By Friday afternoon, Republican House Speaker Mike Johnson confirmed he would not bring the Senate-passed bill to the floor for a vote and slammed the legislation as a “joke”.
“We’re going to do something different,” Johnson said, suggesting that the House could advance its own bill fully funding all DHS agencies for two months.
Separately, President Donald Trump signed an executive memo directing DHS to work with the White House budget director to find a way to pay TSA employees.
TSA security agents have gone without pay since the partial government shutdown began in mid-February, leading many to quit or refuse to show up for work at airports across the country.
“America’s air travel system has reached its breaking point. This is an unprecedented emergency situation,” Trump wrote in the memo, blaming the impasse on Democrats.

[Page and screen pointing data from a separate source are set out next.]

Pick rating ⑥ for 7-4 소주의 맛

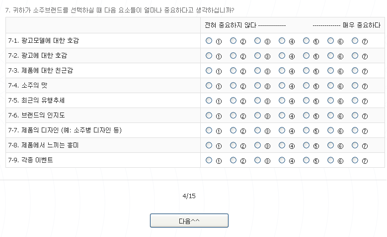click(330, 86)
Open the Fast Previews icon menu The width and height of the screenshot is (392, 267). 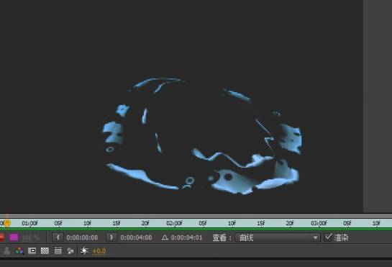point(70,250)
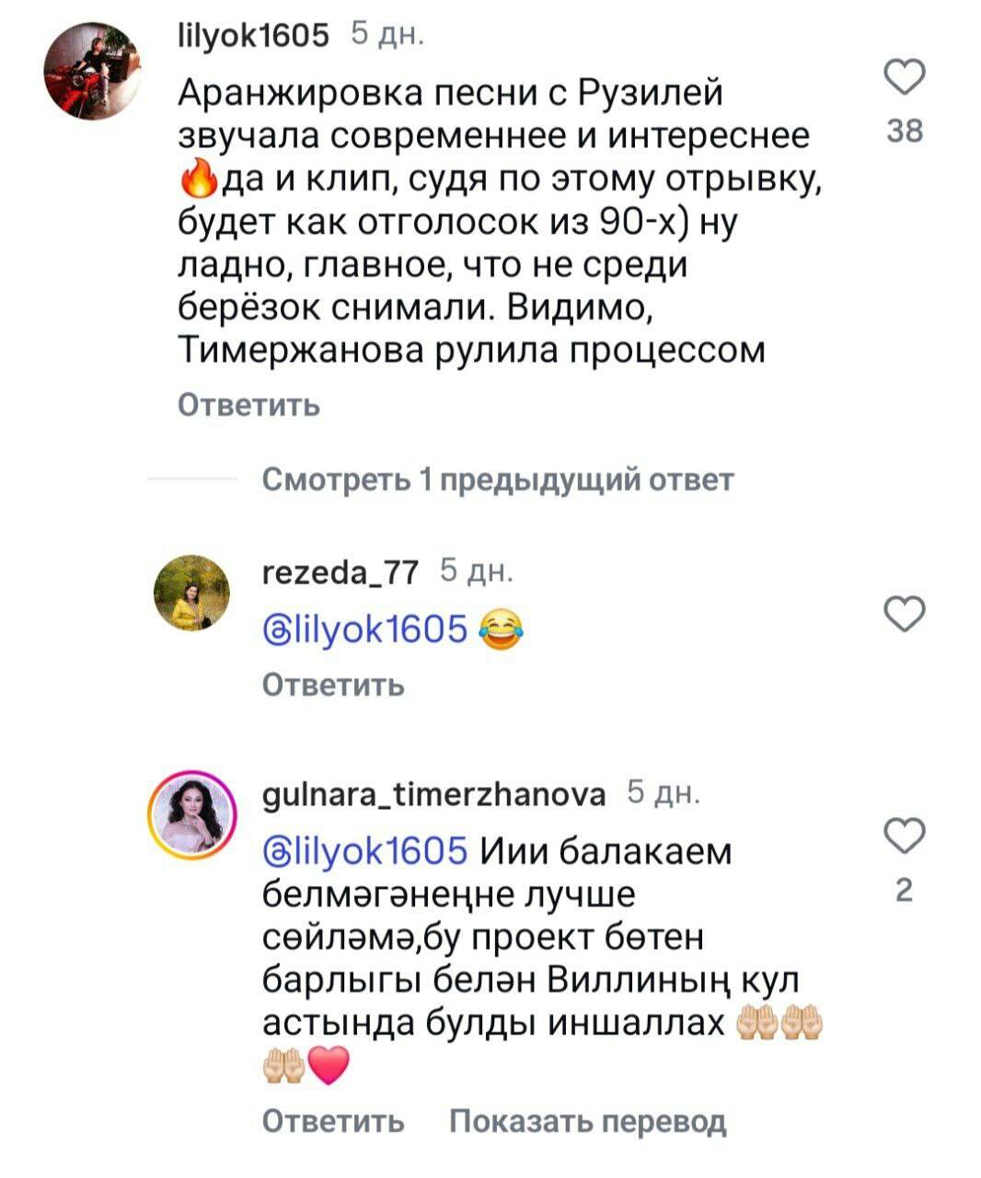Open lilyok1605 profile picture
This screenshot has width=981, height=1178.
(93, 72)
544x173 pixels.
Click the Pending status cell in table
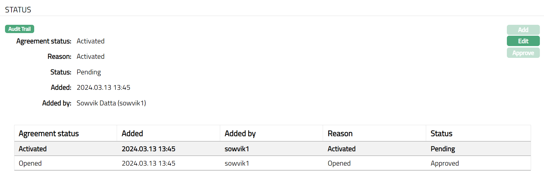coord(443,149)
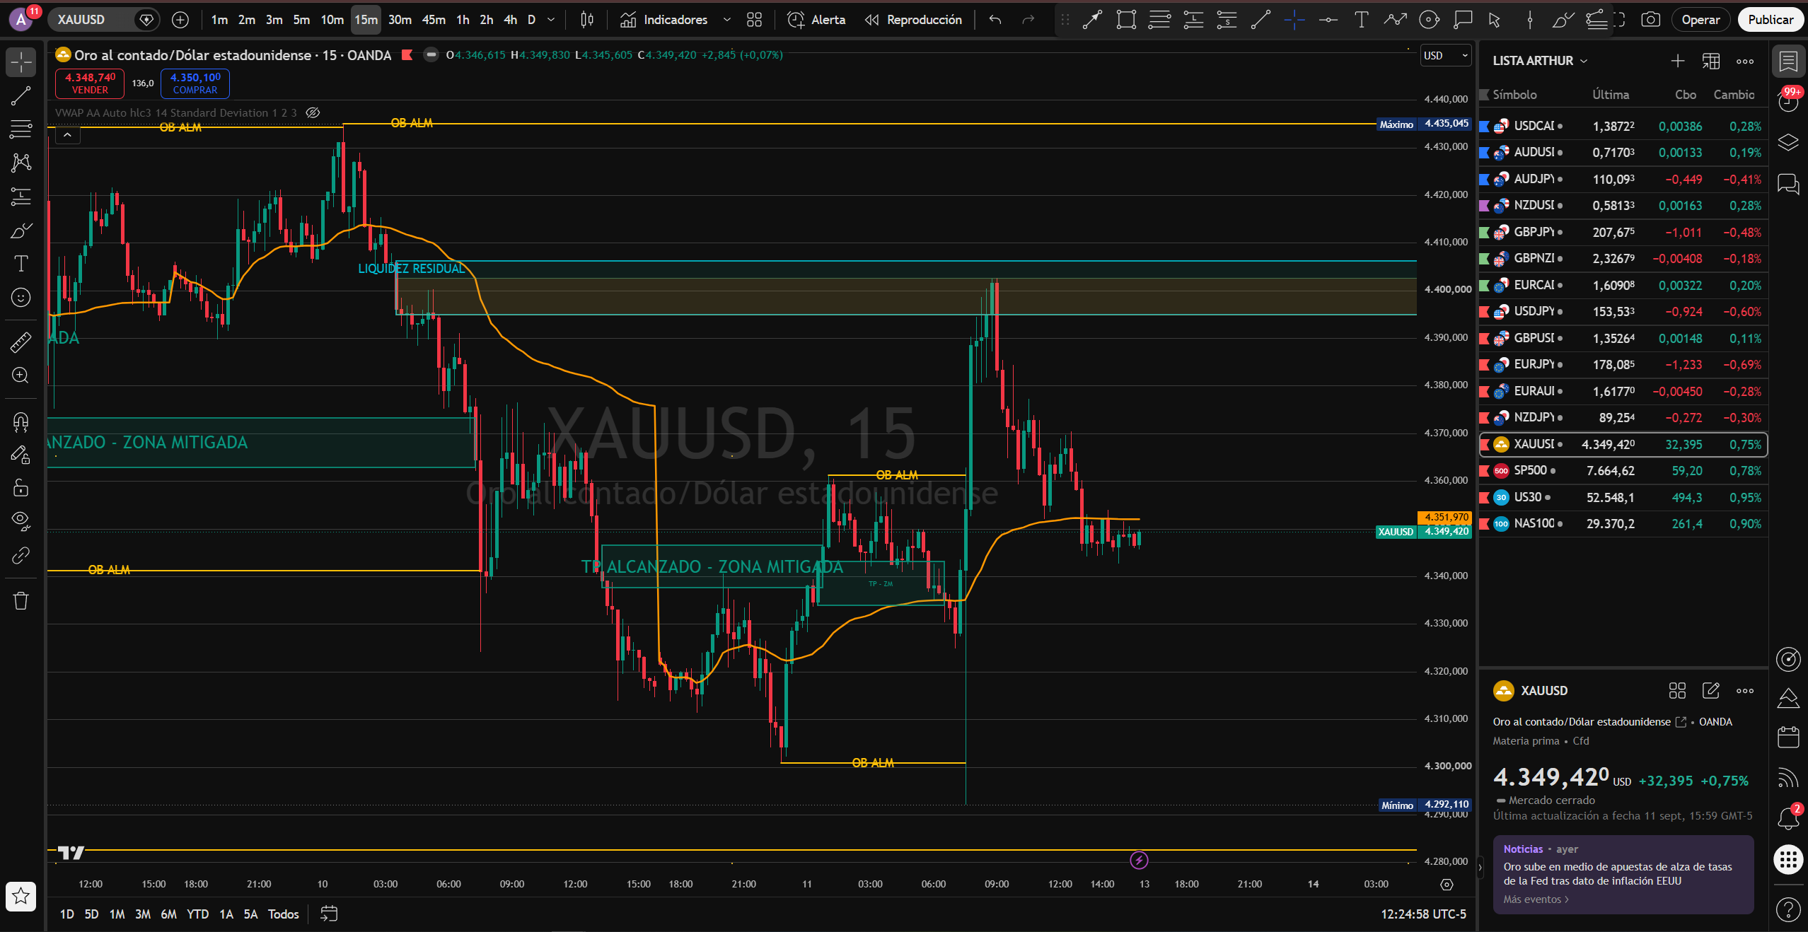Open the candlestick chart type icon
This screenshot has width=1808, height=932.
point(587,20)
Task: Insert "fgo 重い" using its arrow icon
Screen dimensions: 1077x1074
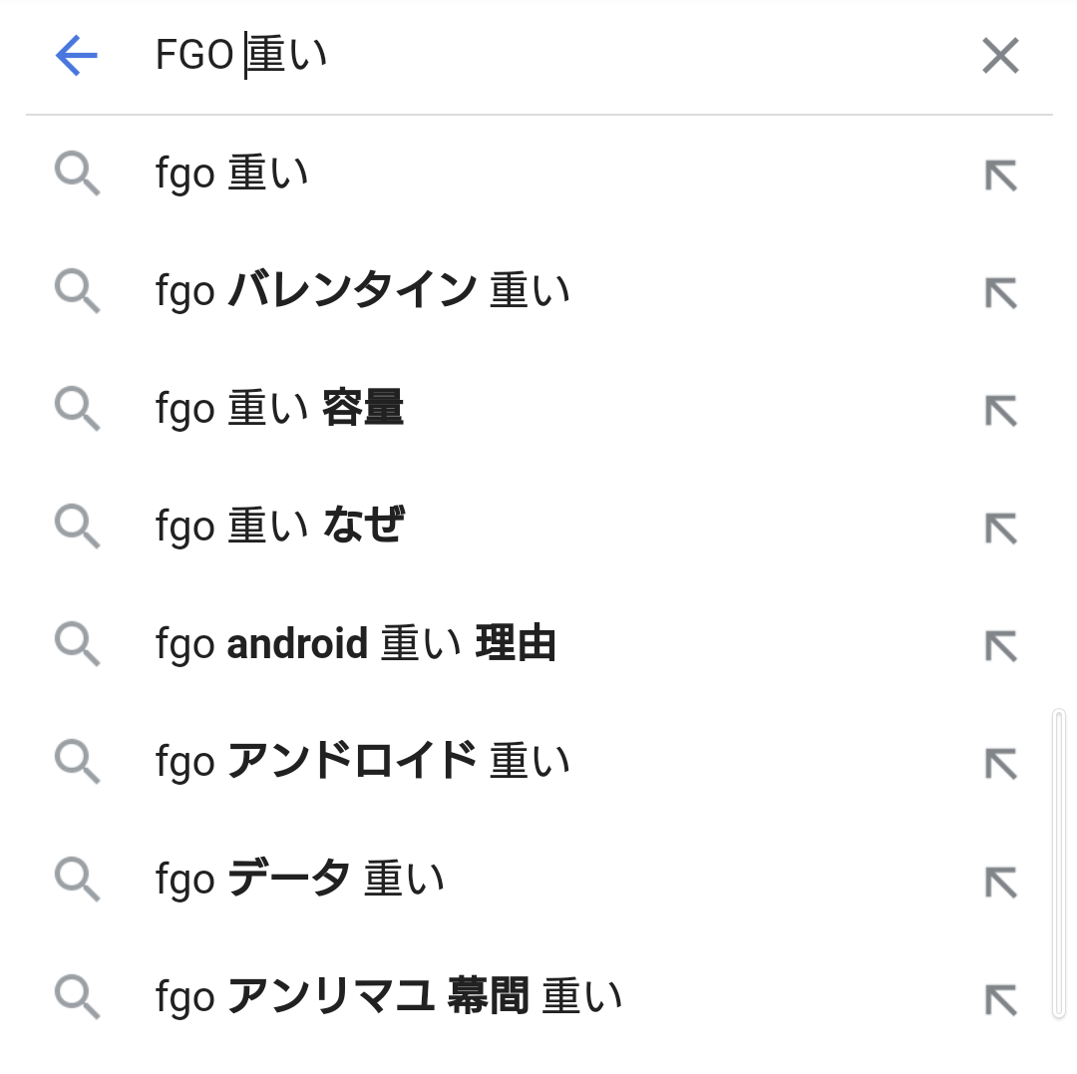Action: (x=1000, y=176)
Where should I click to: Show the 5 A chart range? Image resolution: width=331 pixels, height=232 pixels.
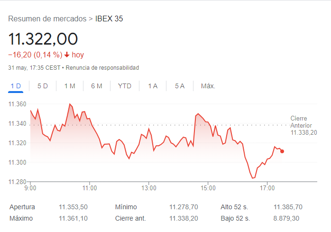(179, 86)
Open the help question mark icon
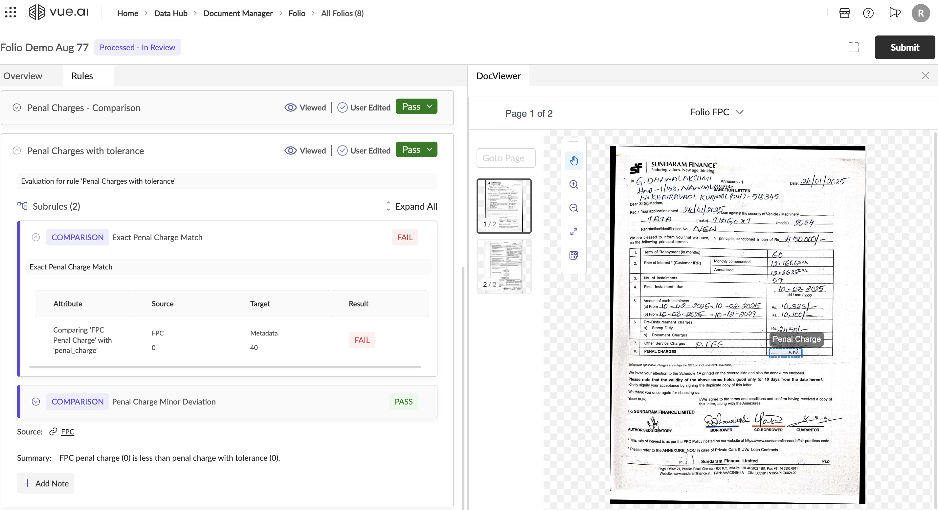The image size is (938, 510). [868, 13]
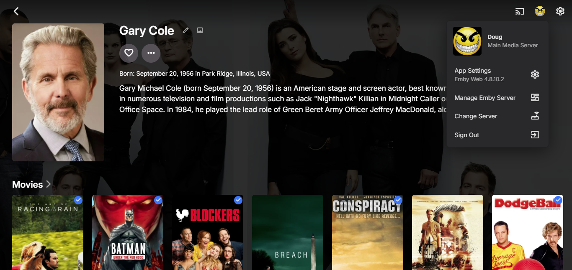Toggle played checkmark on Batman poster
The image size is (572, 270).
pyautogui.click(x=158, y=200)
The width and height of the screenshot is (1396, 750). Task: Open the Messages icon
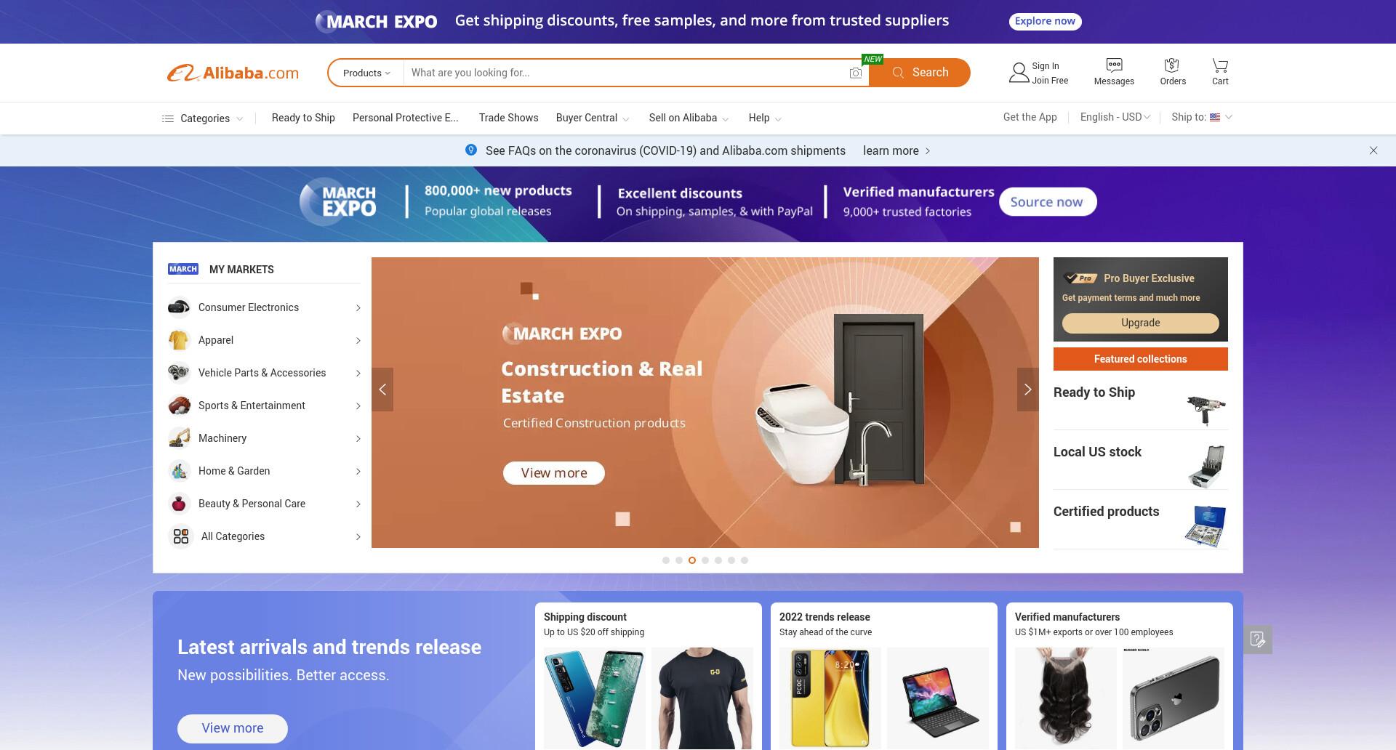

He estimated that nearly 500 TSA security agents have left their jobs since the partial shutdown began.
Democratic lawmakers, meanwhile, have slammed Republicans for rejecting bills that would ensure that TSA employees are paid while continuing to withhold additional funds from immigration enforcement.
A tax-and-spending bill last July earmarked nearly $170bn for immigration and border operations, in addition to normal spending for ICE and Customs and Border Patrol (CBP).
Since January, Democrats have hinged further funding for immigration efforts on the implementation of reforms, including an end to racial profiling and the clear identification of immigration agents while on duty.
“We’ve been clear from day one: Democrats will fund critical homeland security functions — but we will not give a blank check to Trump’s lawless and deadly immigration militia without reforms,” Democratic Senate Minority Leader Chuck Schumer said in a statement.
Schumer added that the House bill pushed by Johnson, which has yet to pass, would be “dead on arrival” in the Senate.
Federal immigration agencies have been the subject of widespread public anger amid a campaign of aggressive immigration raids. Rights groups have accused the Trump administration of employing violence and systematically violating civil liberties in its push for mass deportation.
Tensions peaked in January when two US citizens, Alex Pretti and Renee Nicole Good, were shot and killed by federal agents in separate incidents during immigration raids in the city of Minneapolis, Minnesota.
The Trump administration sparked additional outcry after initially describing Good and Pretti as domestic terrorists, even when video footage of the incidents contradicted the government’s depiction of events.